**Entries:**
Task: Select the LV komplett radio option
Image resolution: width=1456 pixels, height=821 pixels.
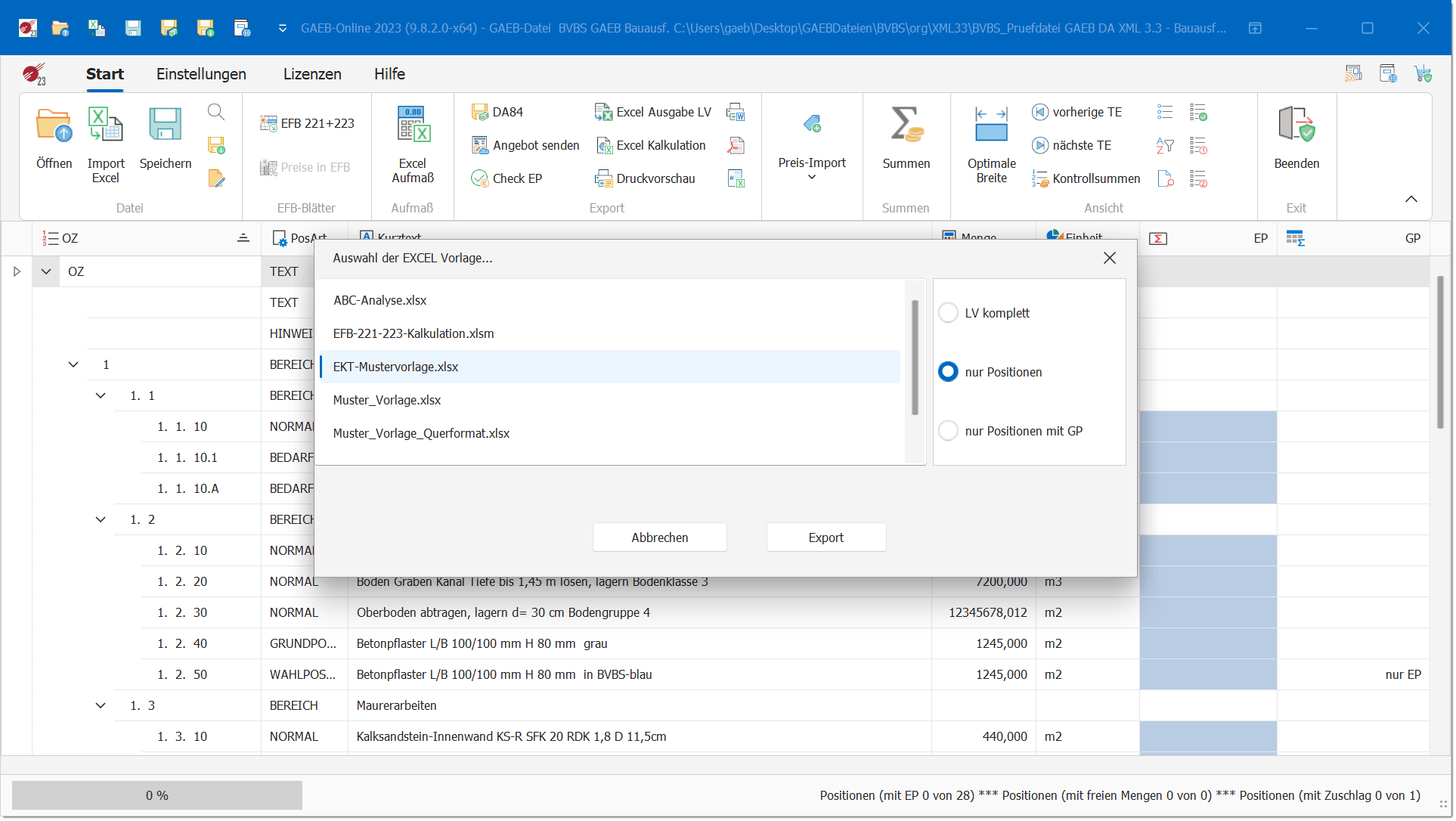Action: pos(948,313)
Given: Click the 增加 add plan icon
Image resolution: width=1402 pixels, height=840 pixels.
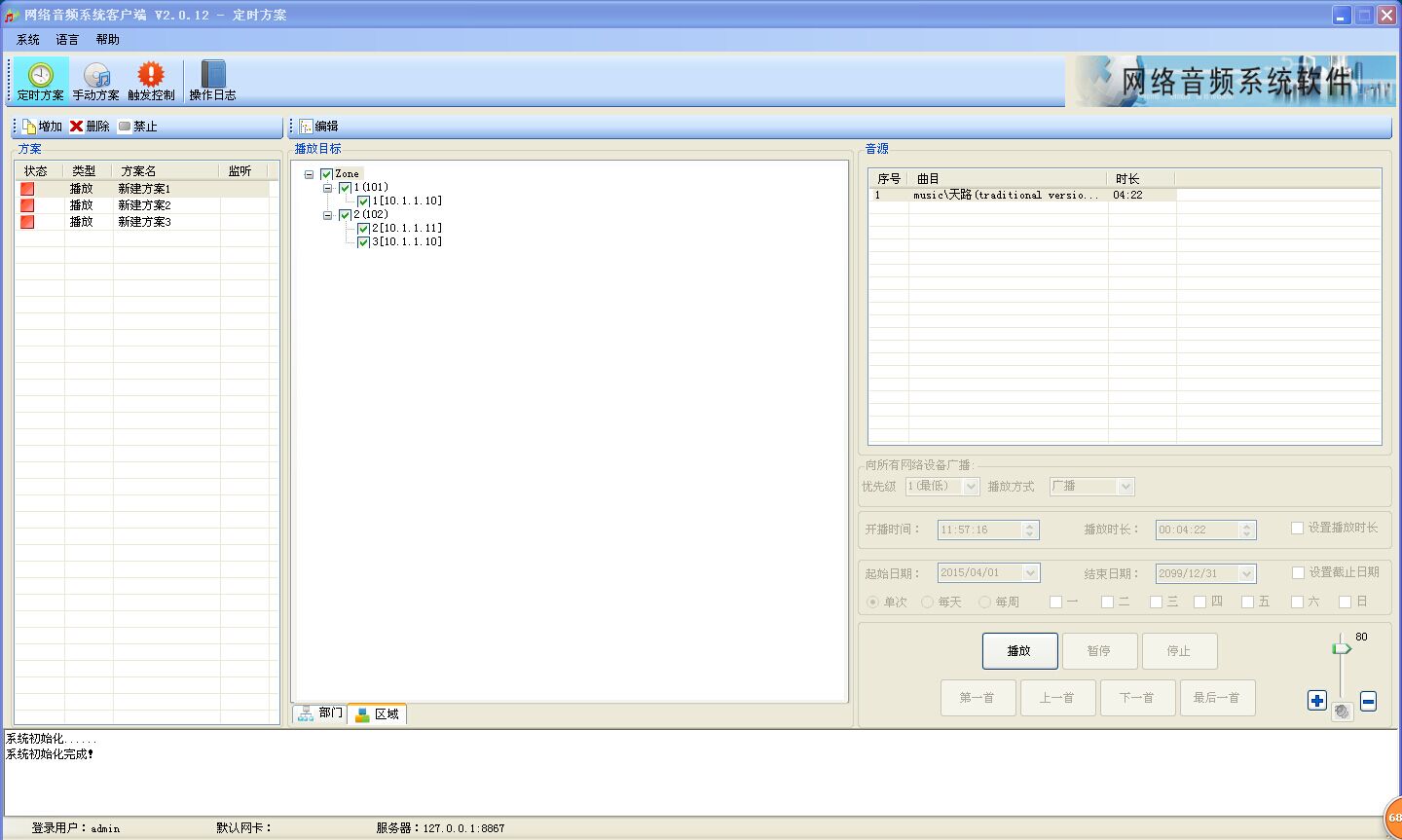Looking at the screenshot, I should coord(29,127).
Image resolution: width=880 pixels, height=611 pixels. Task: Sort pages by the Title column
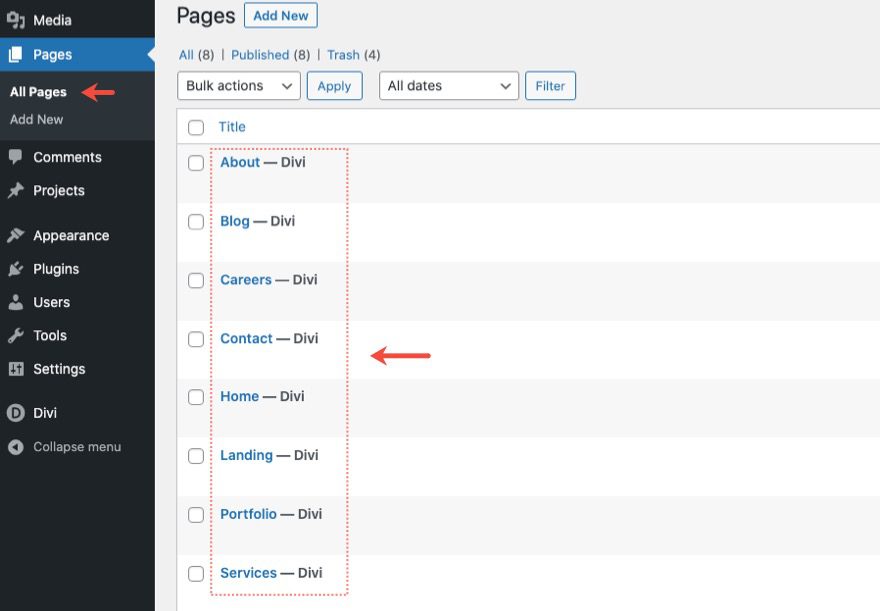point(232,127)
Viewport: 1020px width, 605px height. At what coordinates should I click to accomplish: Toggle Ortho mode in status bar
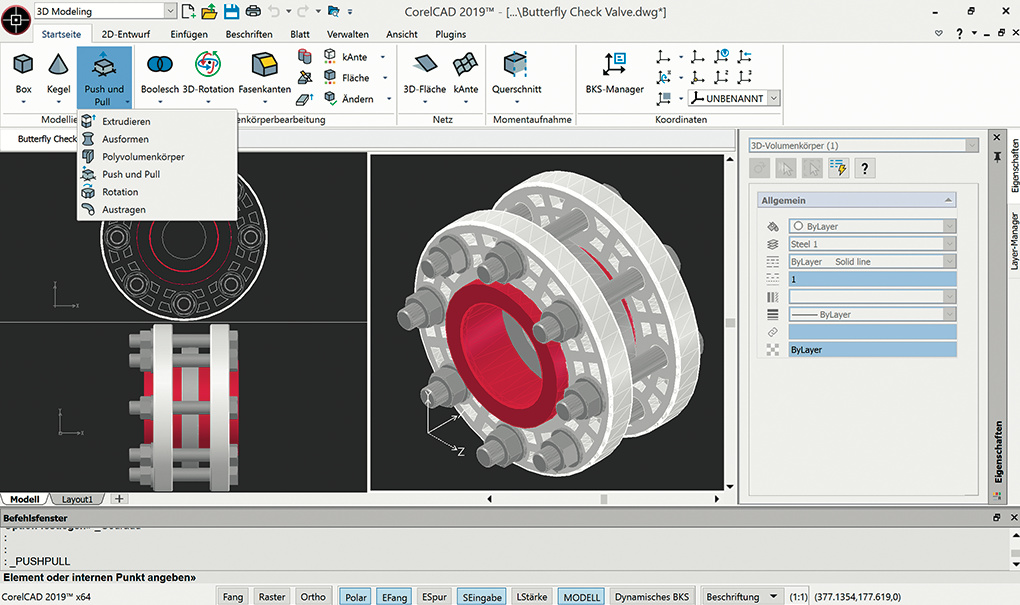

**What you need to do:** Could you give every line of the items above as a JSON list of strings, one string per line, with blank lines and pictures left out?

**Result below:**
[
  "Task: Select the LV komplett radio option",
  "Image resolution: width=1456 pixels, height=821 pixels.",
  "Action: pos(948,313)",
  "Given: Click the 增加 add plan icon",
  "Image resolution: width=1402 pixels, height=840 pixels.",
  "Looking at the screenshot, I should coord(29,127).",
  "Image resolution: width=880 pixels, height=611 pixels. Task: Sort pages by the Title column",
  "point(232,127)",
  "Viewport: 1020px width, 605px height. At what coordinates should I click to accomplish: Toggle Ortho mode in status bar"
]